Work order →
Please print all of the records shown below, exactly as given.

Dataset records →
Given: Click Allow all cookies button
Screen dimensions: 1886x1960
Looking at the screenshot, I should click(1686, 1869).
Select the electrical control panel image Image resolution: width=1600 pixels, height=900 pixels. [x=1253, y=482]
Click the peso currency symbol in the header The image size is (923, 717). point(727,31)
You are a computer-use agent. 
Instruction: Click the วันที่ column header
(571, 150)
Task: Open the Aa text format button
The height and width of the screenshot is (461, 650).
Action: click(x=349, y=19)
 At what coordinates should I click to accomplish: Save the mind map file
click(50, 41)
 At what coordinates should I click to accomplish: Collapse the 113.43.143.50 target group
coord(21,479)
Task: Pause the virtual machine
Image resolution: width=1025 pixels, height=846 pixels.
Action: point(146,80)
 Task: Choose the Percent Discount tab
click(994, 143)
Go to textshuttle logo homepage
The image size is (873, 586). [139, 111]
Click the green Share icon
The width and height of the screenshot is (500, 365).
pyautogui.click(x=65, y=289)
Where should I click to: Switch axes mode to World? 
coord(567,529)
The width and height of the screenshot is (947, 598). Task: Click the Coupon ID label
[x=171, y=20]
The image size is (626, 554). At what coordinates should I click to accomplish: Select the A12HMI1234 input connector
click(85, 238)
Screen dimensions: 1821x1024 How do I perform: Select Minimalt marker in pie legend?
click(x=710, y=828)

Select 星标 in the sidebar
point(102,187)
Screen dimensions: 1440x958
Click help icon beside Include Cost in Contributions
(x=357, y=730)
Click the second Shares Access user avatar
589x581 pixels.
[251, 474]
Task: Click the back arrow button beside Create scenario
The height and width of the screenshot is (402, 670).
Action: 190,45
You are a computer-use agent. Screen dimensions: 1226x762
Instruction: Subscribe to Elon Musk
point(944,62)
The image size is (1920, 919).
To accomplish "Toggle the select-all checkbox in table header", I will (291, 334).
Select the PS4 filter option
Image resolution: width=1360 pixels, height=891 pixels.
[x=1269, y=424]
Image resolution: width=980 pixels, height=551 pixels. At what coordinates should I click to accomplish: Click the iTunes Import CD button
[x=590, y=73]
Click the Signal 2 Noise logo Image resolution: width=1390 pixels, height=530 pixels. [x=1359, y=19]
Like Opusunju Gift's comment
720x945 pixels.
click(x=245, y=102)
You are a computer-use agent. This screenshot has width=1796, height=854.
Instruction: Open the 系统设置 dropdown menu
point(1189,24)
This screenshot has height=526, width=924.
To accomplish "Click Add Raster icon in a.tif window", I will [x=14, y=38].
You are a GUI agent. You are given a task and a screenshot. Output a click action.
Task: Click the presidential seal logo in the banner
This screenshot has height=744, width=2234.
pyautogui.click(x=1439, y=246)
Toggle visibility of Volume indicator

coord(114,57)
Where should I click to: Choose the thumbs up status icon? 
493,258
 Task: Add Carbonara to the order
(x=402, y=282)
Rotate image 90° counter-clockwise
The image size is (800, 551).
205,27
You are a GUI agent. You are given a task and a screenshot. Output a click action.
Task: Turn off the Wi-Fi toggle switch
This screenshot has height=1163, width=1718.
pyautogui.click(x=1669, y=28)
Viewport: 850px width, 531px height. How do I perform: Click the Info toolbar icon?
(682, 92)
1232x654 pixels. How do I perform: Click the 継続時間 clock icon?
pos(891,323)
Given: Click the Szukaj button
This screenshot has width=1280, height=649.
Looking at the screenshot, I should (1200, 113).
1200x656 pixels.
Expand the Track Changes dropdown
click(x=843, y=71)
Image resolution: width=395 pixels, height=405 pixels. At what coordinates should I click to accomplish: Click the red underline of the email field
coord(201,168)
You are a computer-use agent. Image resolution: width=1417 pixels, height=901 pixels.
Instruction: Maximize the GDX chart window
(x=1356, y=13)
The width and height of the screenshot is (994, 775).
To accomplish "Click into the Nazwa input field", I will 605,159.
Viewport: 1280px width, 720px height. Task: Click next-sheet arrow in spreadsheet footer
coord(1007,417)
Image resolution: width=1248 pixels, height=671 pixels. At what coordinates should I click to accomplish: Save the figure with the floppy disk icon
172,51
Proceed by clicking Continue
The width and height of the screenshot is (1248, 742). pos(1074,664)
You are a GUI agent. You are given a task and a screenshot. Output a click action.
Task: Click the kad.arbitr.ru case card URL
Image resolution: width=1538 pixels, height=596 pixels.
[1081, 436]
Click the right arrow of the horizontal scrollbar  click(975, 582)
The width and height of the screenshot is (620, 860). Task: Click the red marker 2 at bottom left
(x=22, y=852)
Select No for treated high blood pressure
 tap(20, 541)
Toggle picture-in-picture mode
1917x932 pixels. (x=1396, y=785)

Result below →
Given: Click Allow all cookies button
Screen dimensions: 1886x1960
Looking at the screenshot, I should click(1686, 1869).
Select the electrical control panel image Image resolution: width=1600 pixels, height=900 pixels. [x=1253, y=482]
Click the peso currency symbol in the header The image size is (923, 717). point(727,31)
You are a computer-use agent. 
Instruction: Click the วันที่ column header
(571, 150)
Task: Open the Aa text format button
The height and width of the screenshot is (461, 650).
Action: click(x=349, y=19)
 At what coordinates should I click to accomplish: Save the mind map file
click(50, 41)
 At what coordinates should I click to accomplish: Collapse the 113.43.143.50 target group
coord(21,479)
Task: Pause the virtual machine
Image resolution: width=1025 pixels, height=846 pixels.
Action: point(146,80)
 Task: Choose the Percent Discount tab
click(994, 143)
Go to textshuttle logo homepage
The image size is (873, 586). [139, 111]
Click the green Share icon
The width and height of the screenshot is (500, 365).
pyautogui.click(x=65, y=289)
Where should I click to: Switch axes mode to World? 
coord(567,529)
The width and height of the screenshot is (947, 598). Task: Click the Coupon ID label
[x=171, y=20]
The image size is (626, 554). At what coordinates should I click to accomplish: Select the A12HMI1234 input connector
click(85, 238)
Screen dimensions: 1821x1024 How do I perform: Select Minimalt marker in pie legend?
click(x=710, y=828)

Select 星标 in the sidebar
point(102,187)
Screen dimensions: 1440x958
Click help icon beside Include Cost in Contributions
(x=357, y=730)
Click the second Shares Access user avatar
589x581 pixels.
[251, 474]
Task: Click the back arrow button beside Create scenario
The height and width of the screenshot is (402, 670).
Action: 190,45
You are a computer-use agent. Screen dimensions: 1226x762
Instruction: Subscribe to Elon Musk
point(944,62)
The image size is (1920, 919).
To accomplish "Toggle the select-all checkbox in table header", I will (291, 334).
Select the PS4 filter option
Image resolution: width=1360 pixels, height=891 pixels.
[x=1269, y=424]
Image resolution: width=980 pixels, height=551 pixels. At what coordinates should I click to accomplish: Click the iTunes Import CD button
[x=590, y=73]
Click the Signal 2 Noise logo Image resolution: width=1390 pixels, height=530 pixels. [x=1359, y=19]
Like Opusunju Gift's comment
720x945 pixels.
click(x=245, y=102)
You are a computer-use agent. This screenshot has width=1796, height=854.
Instruction: Open the 系统设置 dropdown menu
point(1189,24)
This screenshot has height=526, width=924.
To accomplish "Click Add Raster icon in a.tif window", I will [x=14, y=38].
You are a GUI agent. You are given a task and a screenshot. Output a click action.
Task: Click the presidential seal logo in the banner
This screenshot has height=744, width=2234.
pyautogui.click(x=1439, y=246)
Toggle visibility of Volume indicator

coord(114,57)
Where should I click to: Choose the thumbs up status icon? 
493,258
 Task: Add Carbonara to the order
(x=402, y=282)
Rotate image 90° counter-clockwise
The image size is (800, 551).
205,27
You are a GUI agent. You are given a task and a screenshot. Output a click action.
Task: Turn off the Wi-Fi toggle switch
This screenshot has height=1163, width=1718.
pyautogui.click(x=1669, y=28)
Viewport: 850px width, 531px height. How do I perform: Click the Info toolbar icon?
(682, 92)
1232x654 pixels. How do I perform: Click the 継続時間 clock icon?
pos(891,323)
Given: Click the Szukaj button
This screenshot has width=1280, height=649.
Looking at the screenshot, I should (1200, 113).
1200x656 pixels.
Expand the Track Changes dropdown
click(x=843, y=71)
Image resolution: width=395 pixels, height=405 pixels. At what coordinates should I click to accomplish: Click the red underline of the email field
coord(201,168)
You are a computer-use agent. Image resolution: width=1417 pixels, height=901 pixels.
Instruction: Maximize the GDX chart window
(x=1356, y=13)
The width and height of the screenshot is (994, 775).
To accomplish "Click into the Nazwa input field", I will 605,159.
Viewport: 1280px width, 720px height. Task: Click next-sheet arrow in spreadsheet footer
coord(1007,417)
Image resolution: width=1248 pixels, height=671 pixels. At what coordinates should I click to accomplish: Save the figure with the floppy disk icon
172,51
Proceed by clicking Continue
The width and height of the screenshot is (1248, 742). pos(1074,664)
You are a GUI agent. You are given a task and a screenshot. Output a click action.
Task: Click the kad.arbitr.ru case card URL
Image resolution: width=1538 pixels, height=596 pixels.
[1081, 436]
Click the right arrow of the horizontal scrollbar  click(975, 582)
The width and height of the screenshot is (620, 860). Task: Click the red marker 2 at bottom left
(x=22, y=852)
Select No for treated high blood pressure
 tap(20, 541)
Toggle picture-in-picture mode
1917x932 pixels. (x=1396, y=785)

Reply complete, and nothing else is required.